The guidebook author, known in her family for her acerbic tongue, didn't hold back when describing shortcomings she saw in the city's urban landmarks. In "The Twin Cities Perceived," her 1976 city guide with illustrations, Ervin skewered Nicollet Mall, which had been completed a decade prior.

Though she appreciated the trees and benches, "some of the granite fountains are ungainly bathtubs, and there is about the total design a fussiness, a too eager attempt to make it a fun place."

She was especially offended by the "anything but stylish" buildings along the Mall. "Dayton's steadfastly retains two mismatched, dirt brown facades …," she wrote. "And most of the existing buildings simply fade from memory through sheer lack of style."

Adams, a writer who chronicled the Twin Cities of the 1970s, died Feb. 20 at 95.

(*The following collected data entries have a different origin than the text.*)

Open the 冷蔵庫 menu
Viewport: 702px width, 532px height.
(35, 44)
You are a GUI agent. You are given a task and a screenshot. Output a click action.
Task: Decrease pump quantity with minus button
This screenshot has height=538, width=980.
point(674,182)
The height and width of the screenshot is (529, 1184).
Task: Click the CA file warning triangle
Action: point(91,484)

Born in Springfield, Mass., and raised in Northampton, Mass., Ervin made her way to New York City after graduating from Smith College in 1945.

In the 1950s, she met her future husband, John Ervin Jr., and the pair quit their jobs to travel for three months in Europe. John's career brought the couple to Minneapolis in 1957, when he got a job as the director of the University of Minnesota Press. (He served in that role 30 years, and died in 2011.)

It wasn't an easy transition for Ervin. "My mother thoroughly hated Minnesota," said her youngest son John Ervin. "She found this place provincial, especially after living in New York for several years."

But it wasn't long before Ervin immersed herself in the culture, becoming a regular patron of the Guthrie Theater after it opened in 1963. Her social circle grew thanks to her husband's position, which introduced her to writers and artists.

"I remember they used to hold cocktail parties and my brothers and I would be told to stay upstairs," said her son Andrew Ervin. "The house was so alive. It was fascinating to spy on the conversations."

After Ervin got her Ph.D. in English literature at the U, she taught there and at what was then the College of St. Catherine in St. Paul. By the early 1970s, she began to pursue her own writing career and would become her adopted city's champion.

She and her husband self-published "The Twin Cities Explored" in 1972, a guidebook based on the performances they attended and the restaurants where they dined.

Ervin was the sole author of the sequel, "The Twin Cities Perceived," the illustrated guide in which she blasted Nicollet Mall.

"It came out in 1976, so it's a really interesting time capsule of the cities in that period," John Ervin said.

Ervin edited "The Minnesota Experience," a compilation of short stories by local writers, including F. Scott Fitzgerald. It was later republished as "North Country Reader" by the Minnesota Historical Society Press. She also edited a literary magazine and published her own essays, which she imbued with her signature wit. One of her writings landed in "Best American Essays" of 1993.

"In her final years, she increasingly was interested in writing a lot of memoirs, using her past as a sort of touchstone," said Keith Ervin, her oldest son. She also dipped into fiction. He described one of her "Kafkaesque" stories about a person losing their mind while trapped in a room similar to Ervin's study.

"It was sort of disturbing," Keith Ervin said. "I asked her if she was feeling all right."

Ervin shot back with a characteristically biting retort.

"She said, 'It's a piece of fiction, Keith.' "

In addition to sons Keith, Andrew and John, Ervin is survived by her sons Bruce and Alec. Services have been held.